» 题目: 将材料中从含有“Open Jac Caglianone's news notes icon”的一行到含有“(x=257, y=234)”的一行（首尾两行均包括在内）排成 Markdown 表格，两列分别命名为“序号”和“内容”，空行不列入。

» 材料摘录:
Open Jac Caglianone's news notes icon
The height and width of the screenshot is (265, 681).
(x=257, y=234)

==

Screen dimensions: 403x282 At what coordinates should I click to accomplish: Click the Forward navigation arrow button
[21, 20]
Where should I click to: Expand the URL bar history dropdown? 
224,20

» 书面解答:
| 序号 | 内容 |
|---|---|
| 1 | Open Jac Caglianone's news notes icon |
| 2 | The height and width of the screenshot is (265, 681). |
| 3 | (x=257, y=234) |